We were still waiting for Aunt G to drive in from San Francisco. Nobody really knew what to expect or how long we would have to wait before the next step was taken. Do we let him stay indefinitely on life support or not? In the meantime, we all took turns visiting his room. I hesitated slightly before going to his room, but I went with my mom and sister to visit. My uncle was already in the room. Gung Gung was pale beneath his tanned skin. His hands would twitch at intervals. Sometimes he would open his eyelids and I could see his eyes rolling around. Then his eyes would close again. I tentatively touched his hand. It was so cold. The contrast between the man that I knew and the man on the bed was a striking contrast. This was the man who babysat me as a baby by taking me to the racetrack. Gung Gung was a vibrant figure who always had a smile for me. The man with a strong profile and a fondness for good food and shopping at factory outlets. He could be at times a distant figure, but was there for his children when it counted. He would blush and shoo me away in when I made a big deal of kissing his cheek in greeting. He was great with children. When we went to Hawaii for my sister's wedding, he babysat my daughter. The emotional connection with my grandfather was even stronger for my mom, her siblings and my grandmother. I could only imagine how much deeper their distress and despair were.

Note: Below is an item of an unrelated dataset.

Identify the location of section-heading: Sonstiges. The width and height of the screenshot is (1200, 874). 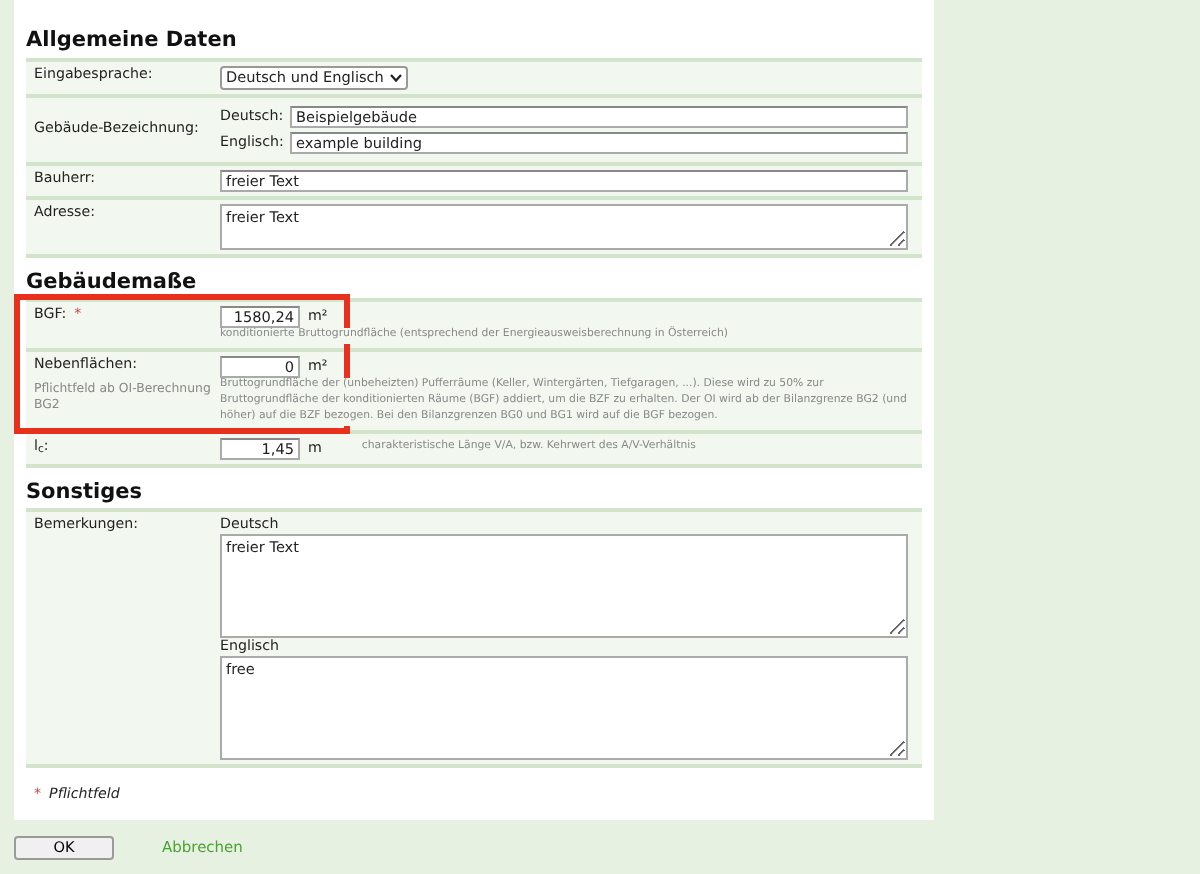
(86, 492).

"Look, he knows we're here," my mom told my uncle as if to comfort him.

After awhile we went back to the waiting room. By this time my Aunt G had arrived and the sisters (my mom and her sisters) were hugging each other and my grandmother.

The waiting room was situated only a short distance from Gung Gungs room. Since I was standing near the door I kept an ear attuned to what was going on outside. Suddenly the frantic beeps and whirrs of the medical equipment from his room caught my attention. Three doctors and/or nurses raced into his room. The tension level increased, and everyone began pushing towards his room to see what was going on. However, the nurses held us at bay. I could only begin to guess what was going to happen next.